Light Industry: Naomi Uman: The Ukrainian Time Machine

Feb. 16
7:30 p.m.
Light Industry
220 36th Street (between 2nd and 3rd Avenue), 5th Floor
Brooklyn, NY
Hosted by: Light Industry
For the past four years, American underground filmmaker Naomi Uman has been living and making films in the Ukraine. At this special event, she will screen three short works and one hourlong film produced over this time period. The screening will then be followed by a conversation between Uman and Nellie Kellian, co-director of the Migrating Forms film festival.

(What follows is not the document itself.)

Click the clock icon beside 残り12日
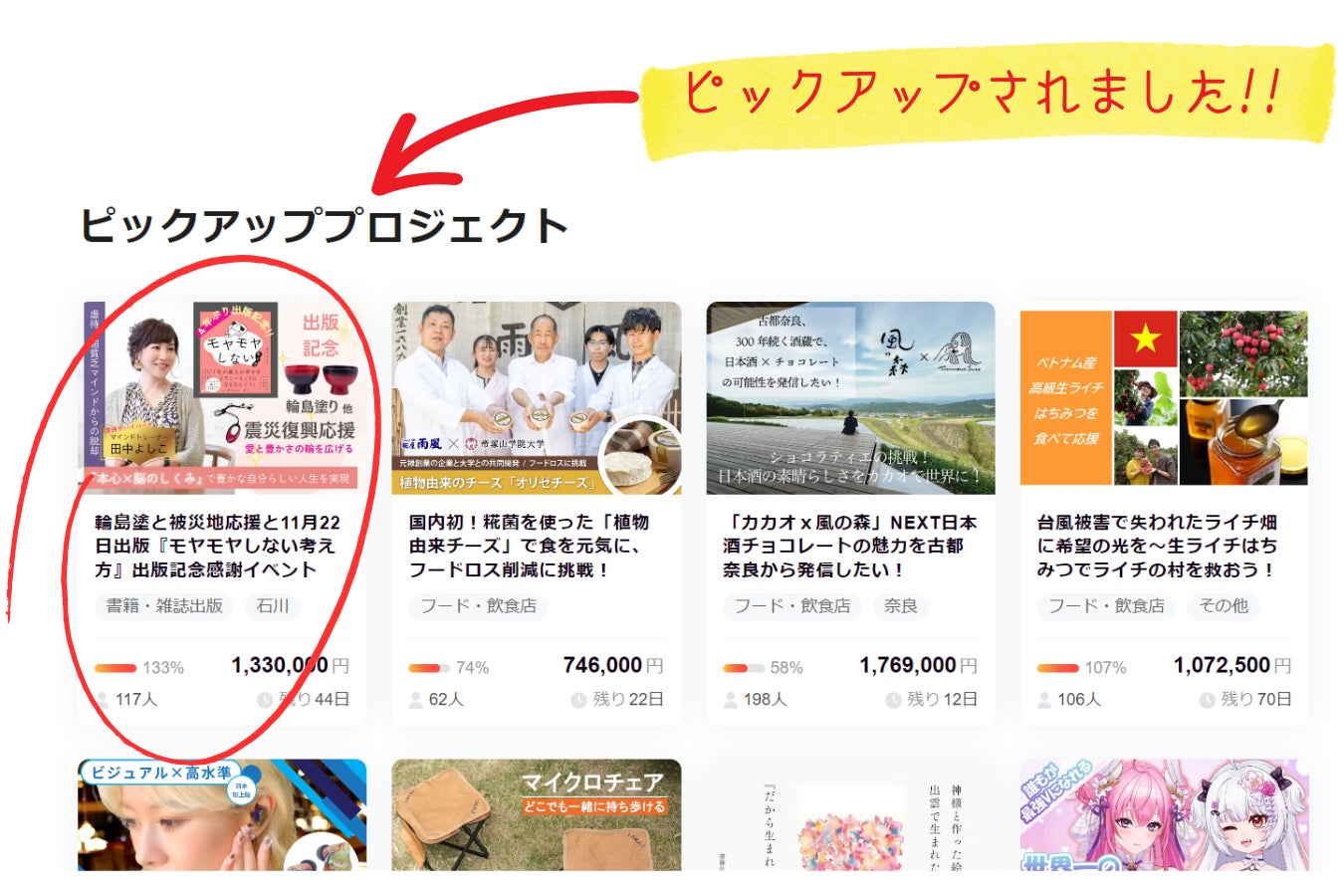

Before turning to filmmaking, Uman was a personal chef to Gloria Vanderbilt, Malcolm Forbes, and Calvin Klein. After creating a substantial body of experimental 16mm work while living in California and Mexico, she headed out to the Ukraine, the country from which her great-grandparents emigrated all the way back in 1906.

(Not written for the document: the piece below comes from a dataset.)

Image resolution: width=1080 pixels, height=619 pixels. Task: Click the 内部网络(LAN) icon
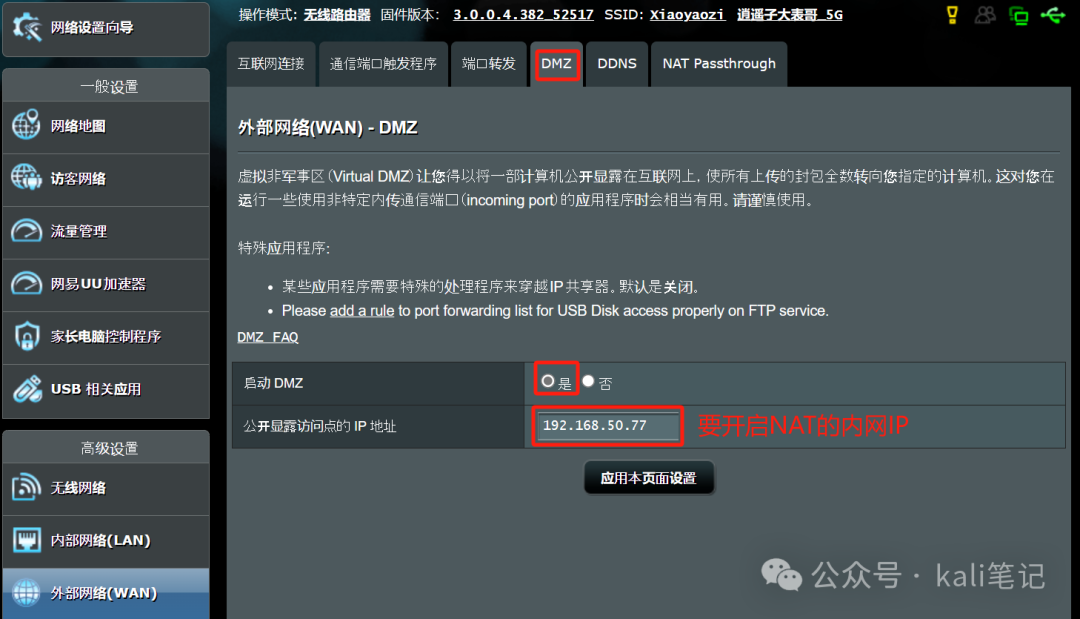click(27, 539)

Unfamiliar with the language and the culture, Uman settled in the remote village of Legedzine and began documenting life in the land of her ancestors, as well as her own personal attempts at understanding. Each film in The Ukranian Time Machine cycle focuses on a different specific concept.
Kalendar shows Uman’s learning of the Ukrainian language. Unnamed Film captures everyday life in Legedzine. On This Day presents snapshots of a Ukrainian wedding. Clay profiles a factory that produces bricks.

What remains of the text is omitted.